My first instinct was to go with a straight normalization to z-scores and then re-scale those to an arbitrary mean and standard deviation. A colleague of mine suggested the following equation:

[("normalized score") = (raw - low)/(high - low) * X ] where X is the arbitrary top score (i.e. top score is converted to 100 if X=100) and the lowest raw score would convert to 0.

I'm struggling with determining which would be the better way to go about this as well as explaining one vs the other to the executive board of the competition.

Do you guys have insight as to the differences/pros/cons to each method?

bigredhockey

Hey bigredhockey and welcome to the forums.

You can use a re-scaled normal distribution, but you have to be aware that the normal distribution covers the whole real line and not just a fixed interval.

So what you will want to do is treat say a 95% interval or a 99% interval as corresponding to 100% interval. So you will use a distribution that has a higher peak than what even the normal re-scaled distribution is.

So as an example lets say your re-scaled distribution is a standard normal.

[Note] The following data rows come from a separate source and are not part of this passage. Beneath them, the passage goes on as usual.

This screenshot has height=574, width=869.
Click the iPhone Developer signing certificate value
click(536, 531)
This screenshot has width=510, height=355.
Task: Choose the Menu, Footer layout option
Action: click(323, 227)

Let's say your new 100% interval will correspond to a 95% interval that is roughly [-1.96,1.96].

Then your new PDF will be the f(x)*(1/0.95) = f(x)/0.95 where f(x) is the PDF for the standard normal.

In terms of your normalization scheme I assume you want your normalized score to be between 0 and 100 with the cumulative scores when you throw out the high and the low ones.

The best question I think to answer your own question is are you doing this chucking out process per player and then calculate a score on a per player basis or are you chucking out on the high and low scores for all players that have been given from all judges?

If you do the latter then you can do the kind of thing you are suggesting with the addition of my little hint above if you are using a standard normal distribution (or some other continuous distribution across the real line).

This is a very good and simple approach, but it does not take into account the nature of the scores that are thrown out based on what they are (the range and distribution), who threw them out (i.e. the judges, their history, and so on) and also any other biases inherent in the scoring process (bias for high score or bias against).

If you for example get a judge that rarely gives anyone, no matter how good they are a good score, then it's a lot better to look at the judge rather than the numbers themselves.

Similarly if the distribution of high or low scores has a tight standard deviation for scores over a long enough period of time and then you get someone that has an extremely high or extremely low score, then that should be questioned.

Also in regard to the above, you want to know how many people are doing this (i.e. giving extremely high or low scores).

Finally you have bias: it may be substantiated or un-substantiated. You could have a poor performer and the scores are all miserably low. Maybe you have this case with the exception of 1 which gives an extremely high score. In this situation the high score might be justified and the low ones not or the reverse (where the high one is really going to make you scratch your head).

You also have to look for subtle biases like who is performing, where they come from and so on: these do really strange things to judgement and they can be detected statistically.

In short, the point I'm getting at is to look what whatever kind of bias you think is important for normalization. You have suggested chucking out the extremes, and I have given a few extra ideas for where bias can come in and how it can be analyzed and detected in a statistical context (i.e. under uncertainty).